Siz on yıllık AKP iktidarında sermayeyi yandaş hâle getirerek, basını yandaş hâle getirerek, yargıyı yandaş hâle getirerek şiddetle eleştirmeye çalıştığınız 1930'lu yıllardaki tek parti devletinden daha fazla, daha sert ve daha acımasız bir parti devletine dönüştürdünüz. Bunu sadece biz söylemiyoruz, bunu artık, Türkiye'yi de izleyen Avrupa Hâkimler Birliği ifade ediyor. Onların vermiş olduğu, altı aylık bir incelemeden sonra yayımlamış oldukları, 11 Kasım 2012 tarihi itibarıyla da herkesin bilgisine sunulmuş olan Avrupa Yargıçlar Birliğinin raporları ortadadır. Burada aynen ifade edilmektedir ki hâkimler, savcılar Türkiye'de korkmaktadır. Burada aynen ifade edilmektedir ki hâkimler ve savcılar disiplin ve mahkemeye verilme şeklindeki uygulamalarınızdan tedirgin olmaktadır ve bu, hâkimlerin bağımsız ve tarafsız olma ve bu, adaletin adil bir şekilde, makul sürede gerçekleştirilmesi ilkelerini ortadan kaldıran, evrensel değerleri ortadan kaldıran çok ciddi bir şekilde diktaya yönelişin en önemli işaretleridir.

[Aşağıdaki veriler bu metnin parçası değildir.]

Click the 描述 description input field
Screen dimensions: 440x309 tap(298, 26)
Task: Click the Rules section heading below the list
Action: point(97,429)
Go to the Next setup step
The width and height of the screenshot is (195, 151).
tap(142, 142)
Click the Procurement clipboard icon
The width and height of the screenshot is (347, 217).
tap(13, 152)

Değerli arkadaşlarım, bu çerçeve içerisinde, bu kadar, rejimle, demokrasiyle, hukuk devletiyle ilgili sorunları yaratırken yargı mensuplarının çözüm bekleyen sorunlarının hiçbirisine çare getirmediniz. Yargının iş yükünü azaltacak, yargıya teknolojik destek sağlayacak, yargı personelini işe motive edecek, onların iş riski, adalet tazminatı, teknik hizmet tazminatı, yargı mensuplarının fazla mesai ücreti, servis, kreş sorunları gibi sorunlarının hiçbirine çare olmadığınız gibi şimdi onların ulaşım haklarını da elinden alıyorsunuz, ulaşım tazminatı olarak verilen paralarını da kesiyorsunuz.

Yargıda en önemli görevleri ifa eden yazı işleri müdürleri bir sefalet ücretine köle muamelesiyle çalıştırılmaktadır. Yargıda sadece dosyada taşıma değil, aynı zamanda kalem işlerinde de görevli olan mübaşirleri genel idare hizmetleri sınıfına almaktan ve onlara bir nebze olsun sosyal hayatlarını geliştirebilme imkânından mahrum ediyorsunuz. Bu mahrumiyetlerin hepsi ve çözümsüz bırakılan sorunlarının hepsi sadece yargının sorunları değildir. Bunlar, yargıdan hizmet bekleyen vatandaşların temel sorunlarıdır çünkü yargının sorunu sadece yargının değil, yargı hizmetini bekleyen vatandaşların da sorunu hâline gelmiştir. Yargı hizmetlerinin uzun sürmesi, makul sürede davalarının sonuçlandırılamaması bir yandan yargının sorunu iken?

(Mikrofon otomatik cihaz tarafından kapatıldı)

FARUK BAL (Devamla) - ? diğer taraftan adalet bekleyen insanların sorunudur. Dolayısıyla, bu sorun, on yıllık AKP iktidarında devasa hâle getirilmiştir ve ayrılan bütçelerle bunun çözülmesi mümkün değildir diyoruz ve yüce heyetinizi saygıyla selamlıyorum. (MHP sıralarından alkışlar)

BAŞKAN - Çok teşekkür ediyoruz Sayın Bal.